Researchers from the University of Exeter have taken part in a study showing that the Pine Island Glacier in Antarctica is in retreat. The study predicts that sea-levels will increase by 3.5-10mm over the next 20 years.
Ice-flow models, which were published in Nature Climate Change on Monday, were used to predict the glacier’s movement. Currently contributing to a quarter of the total ice lost from West Antarctica, the models show that the glacier is now in an ‘irreversible retreat’. This will result in a significant amount of ice being shifted into the ocean, causing sea-levels to increase dramatically.

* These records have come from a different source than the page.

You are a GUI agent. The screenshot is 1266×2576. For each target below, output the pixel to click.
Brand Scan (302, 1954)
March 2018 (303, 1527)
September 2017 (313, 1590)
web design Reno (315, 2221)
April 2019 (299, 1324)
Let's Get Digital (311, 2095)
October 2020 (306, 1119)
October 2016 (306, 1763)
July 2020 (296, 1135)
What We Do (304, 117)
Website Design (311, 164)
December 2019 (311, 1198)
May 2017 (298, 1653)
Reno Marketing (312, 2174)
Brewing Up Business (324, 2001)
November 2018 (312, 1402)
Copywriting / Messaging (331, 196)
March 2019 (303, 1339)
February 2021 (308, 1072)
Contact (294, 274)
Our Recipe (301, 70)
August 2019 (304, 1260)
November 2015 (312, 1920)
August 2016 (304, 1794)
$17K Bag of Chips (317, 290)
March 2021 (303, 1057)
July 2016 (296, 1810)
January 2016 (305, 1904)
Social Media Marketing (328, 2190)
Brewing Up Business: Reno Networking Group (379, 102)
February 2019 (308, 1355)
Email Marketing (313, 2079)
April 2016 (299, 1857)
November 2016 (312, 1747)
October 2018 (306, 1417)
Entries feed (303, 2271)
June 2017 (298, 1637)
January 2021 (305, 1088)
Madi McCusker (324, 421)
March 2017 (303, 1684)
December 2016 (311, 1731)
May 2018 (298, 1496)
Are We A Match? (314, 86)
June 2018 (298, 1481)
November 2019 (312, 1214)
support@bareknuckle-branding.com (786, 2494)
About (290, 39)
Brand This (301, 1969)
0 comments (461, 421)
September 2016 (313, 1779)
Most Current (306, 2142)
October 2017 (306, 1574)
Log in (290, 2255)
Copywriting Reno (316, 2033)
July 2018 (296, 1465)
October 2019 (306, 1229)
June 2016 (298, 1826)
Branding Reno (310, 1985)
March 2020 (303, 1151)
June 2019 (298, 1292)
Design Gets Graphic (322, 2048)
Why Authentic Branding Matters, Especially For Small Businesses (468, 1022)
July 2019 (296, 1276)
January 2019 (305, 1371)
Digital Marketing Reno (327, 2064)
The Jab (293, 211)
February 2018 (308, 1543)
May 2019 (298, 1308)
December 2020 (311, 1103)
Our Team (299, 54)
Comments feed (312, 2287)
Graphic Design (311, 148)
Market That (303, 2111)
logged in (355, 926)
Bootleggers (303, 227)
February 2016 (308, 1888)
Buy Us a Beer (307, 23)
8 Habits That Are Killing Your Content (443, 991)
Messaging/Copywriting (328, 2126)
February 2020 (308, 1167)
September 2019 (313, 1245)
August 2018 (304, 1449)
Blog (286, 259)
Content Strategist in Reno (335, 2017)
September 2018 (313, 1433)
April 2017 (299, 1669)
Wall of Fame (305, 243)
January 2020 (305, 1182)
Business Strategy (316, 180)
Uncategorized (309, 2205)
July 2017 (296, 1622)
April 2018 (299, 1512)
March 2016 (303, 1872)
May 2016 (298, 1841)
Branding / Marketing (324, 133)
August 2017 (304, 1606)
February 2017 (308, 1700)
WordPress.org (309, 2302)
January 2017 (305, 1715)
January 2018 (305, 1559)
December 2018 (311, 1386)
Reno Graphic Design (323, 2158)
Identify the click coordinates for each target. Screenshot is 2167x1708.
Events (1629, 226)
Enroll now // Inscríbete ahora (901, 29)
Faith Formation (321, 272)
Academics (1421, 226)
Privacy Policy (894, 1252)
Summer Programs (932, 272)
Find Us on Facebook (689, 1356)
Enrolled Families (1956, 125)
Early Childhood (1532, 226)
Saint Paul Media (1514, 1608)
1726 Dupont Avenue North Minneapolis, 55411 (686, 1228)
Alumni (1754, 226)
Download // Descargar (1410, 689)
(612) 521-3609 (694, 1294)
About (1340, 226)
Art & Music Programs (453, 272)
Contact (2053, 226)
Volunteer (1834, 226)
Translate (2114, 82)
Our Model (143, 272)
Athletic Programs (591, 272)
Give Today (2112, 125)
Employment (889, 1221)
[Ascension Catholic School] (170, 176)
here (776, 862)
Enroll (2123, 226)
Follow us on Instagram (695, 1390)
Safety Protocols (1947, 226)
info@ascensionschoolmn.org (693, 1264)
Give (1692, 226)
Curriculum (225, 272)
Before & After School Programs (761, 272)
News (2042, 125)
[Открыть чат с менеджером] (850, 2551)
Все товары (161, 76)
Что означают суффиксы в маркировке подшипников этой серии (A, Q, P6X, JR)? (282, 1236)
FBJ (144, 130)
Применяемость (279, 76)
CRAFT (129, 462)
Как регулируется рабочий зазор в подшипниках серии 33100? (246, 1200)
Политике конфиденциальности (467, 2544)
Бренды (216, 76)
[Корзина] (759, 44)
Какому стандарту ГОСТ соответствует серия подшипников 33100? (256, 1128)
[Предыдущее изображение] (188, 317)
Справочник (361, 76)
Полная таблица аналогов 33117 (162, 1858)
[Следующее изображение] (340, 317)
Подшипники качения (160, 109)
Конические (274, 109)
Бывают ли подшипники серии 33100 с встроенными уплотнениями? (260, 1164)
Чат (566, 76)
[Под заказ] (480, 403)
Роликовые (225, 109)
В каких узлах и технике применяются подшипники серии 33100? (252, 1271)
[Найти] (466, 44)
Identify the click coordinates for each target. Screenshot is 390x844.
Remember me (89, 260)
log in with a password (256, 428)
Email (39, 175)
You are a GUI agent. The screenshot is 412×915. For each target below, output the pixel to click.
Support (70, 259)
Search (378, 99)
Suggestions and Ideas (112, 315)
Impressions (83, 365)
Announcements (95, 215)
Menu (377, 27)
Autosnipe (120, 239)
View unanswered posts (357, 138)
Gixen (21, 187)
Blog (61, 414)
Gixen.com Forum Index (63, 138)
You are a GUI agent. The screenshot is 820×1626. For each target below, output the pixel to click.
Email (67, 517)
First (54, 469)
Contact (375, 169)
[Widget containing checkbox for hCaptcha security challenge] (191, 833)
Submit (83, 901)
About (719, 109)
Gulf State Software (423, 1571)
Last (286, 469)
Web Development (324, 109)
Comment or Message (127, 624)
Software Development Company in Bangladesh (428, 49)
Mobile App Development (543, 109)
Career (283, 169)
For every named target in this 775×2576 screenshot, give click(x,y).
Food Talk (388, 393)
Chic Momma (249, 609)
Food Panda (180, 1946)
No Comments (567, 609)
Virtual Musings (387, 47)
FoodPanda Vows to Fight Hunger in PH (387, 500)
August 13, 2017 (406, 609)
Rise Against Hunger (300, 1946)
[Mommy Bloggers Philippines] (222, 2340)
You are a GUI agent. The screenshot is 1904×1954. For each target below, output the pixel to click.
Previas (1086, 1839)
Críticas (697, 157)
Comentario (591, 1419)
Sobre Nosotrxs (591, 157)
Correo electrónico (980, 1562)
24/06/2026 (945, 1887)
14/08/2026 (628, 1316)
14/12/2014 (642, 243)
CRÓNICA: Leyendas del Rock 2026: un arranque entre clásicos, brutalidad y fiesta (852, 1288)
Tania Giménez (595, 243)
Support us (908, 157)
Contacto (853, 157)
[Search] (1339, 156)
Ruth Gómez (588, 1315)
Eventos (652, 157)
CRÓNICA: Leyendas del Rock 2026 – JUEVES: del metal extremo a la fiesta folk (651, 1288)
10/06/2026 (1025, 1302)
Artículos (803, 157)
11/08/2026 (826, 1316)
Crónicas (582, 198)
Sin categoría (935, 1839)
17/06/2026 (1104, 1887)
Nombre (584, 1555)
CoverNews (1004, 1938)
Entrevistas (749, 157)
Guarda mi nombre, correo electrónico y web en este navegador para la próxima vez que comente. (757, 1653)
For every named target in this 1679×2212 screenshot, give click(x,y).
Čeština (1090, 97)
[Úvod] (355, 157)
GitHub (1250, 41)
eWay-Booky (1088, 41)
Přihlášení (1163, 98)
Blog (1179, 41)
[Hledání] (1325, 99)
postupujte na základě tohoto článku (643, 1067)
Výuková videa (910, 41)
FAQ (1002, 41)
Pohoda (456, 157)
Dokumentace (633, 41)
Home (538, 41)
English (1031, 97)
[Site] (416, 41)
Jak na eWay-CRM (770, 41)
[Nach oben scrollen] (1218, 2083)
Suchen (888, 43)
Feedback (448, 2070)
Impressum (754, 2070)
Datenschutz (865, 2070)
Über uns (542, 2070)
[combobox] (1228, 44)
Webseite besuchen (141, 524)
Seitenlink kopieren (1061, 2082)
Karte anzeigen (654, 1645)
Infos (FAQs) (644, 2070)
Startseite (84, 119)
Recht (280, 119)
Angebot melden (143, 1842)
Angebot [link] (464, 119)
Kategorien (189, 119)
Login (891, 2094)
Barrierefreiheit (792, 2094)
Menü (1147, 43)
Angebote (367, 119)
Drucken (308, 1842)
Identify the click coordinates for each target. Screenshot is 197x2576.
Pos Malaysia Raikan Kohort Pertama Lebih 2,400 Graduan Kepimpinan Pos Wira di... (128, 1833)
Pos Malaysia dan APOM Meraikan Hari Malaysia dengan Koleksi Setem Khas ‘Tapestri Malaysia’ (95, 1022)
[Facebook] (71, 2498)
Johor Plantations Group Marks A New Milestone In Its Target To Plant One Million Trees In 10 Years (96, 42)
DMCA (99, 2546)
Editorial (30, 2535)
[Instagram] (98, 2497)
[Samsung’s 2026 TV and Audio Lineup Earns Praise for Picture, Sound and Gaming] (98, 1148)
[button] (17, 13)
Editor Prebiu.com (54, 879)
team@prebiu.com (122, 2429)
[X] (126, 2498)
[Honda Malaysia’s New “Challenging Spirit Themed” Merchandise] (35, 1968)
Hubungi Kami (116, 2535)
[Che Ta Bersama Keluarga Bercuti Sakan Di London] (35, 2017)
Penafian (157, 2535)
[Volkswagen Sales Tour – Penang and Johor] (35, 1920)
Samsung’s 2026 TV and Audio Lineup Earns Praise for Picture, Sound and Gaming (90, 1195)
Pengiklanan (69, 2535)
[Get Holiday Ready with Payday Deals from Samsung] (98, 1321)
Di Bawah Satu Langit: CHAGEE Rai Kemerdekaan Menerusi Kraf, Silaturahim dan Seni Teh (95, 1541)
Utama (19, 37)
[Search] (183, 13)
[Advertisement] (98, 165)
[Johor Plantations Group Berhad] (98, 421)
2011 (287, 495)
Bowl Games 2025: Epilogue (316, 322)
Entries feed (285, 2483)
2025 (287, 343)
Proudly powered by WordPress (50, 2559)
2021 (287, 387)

As well as the University of Exeter, the research team represented a number of international institutions. These include the University Institute of France, the University of Grenoble, The British Antarctic Survey, The Chinese Academy of Sciences, the CSC IT Centre for Science in Finland, and the University of Bristol. Dr Anne Le Brocq, from Exeter University’s Geography department took part in the study. She said: “Ongoing retreat in this region of Antarctica will have a significant impact on future sea-level change. It is important that we understand the risk of further sea-level rise resulting from change in this region in the future. The agreement from the three models suggests the risk of sea-level rise as a result of irreversible retreat is high.”
Kate Williams, a second-year Law student said: “It is wonderful that the University of Exeter is engaged with such important and influential research. It shows that the university is responsive to global issues which affect us as individuals, and that further studies should be encouraged”.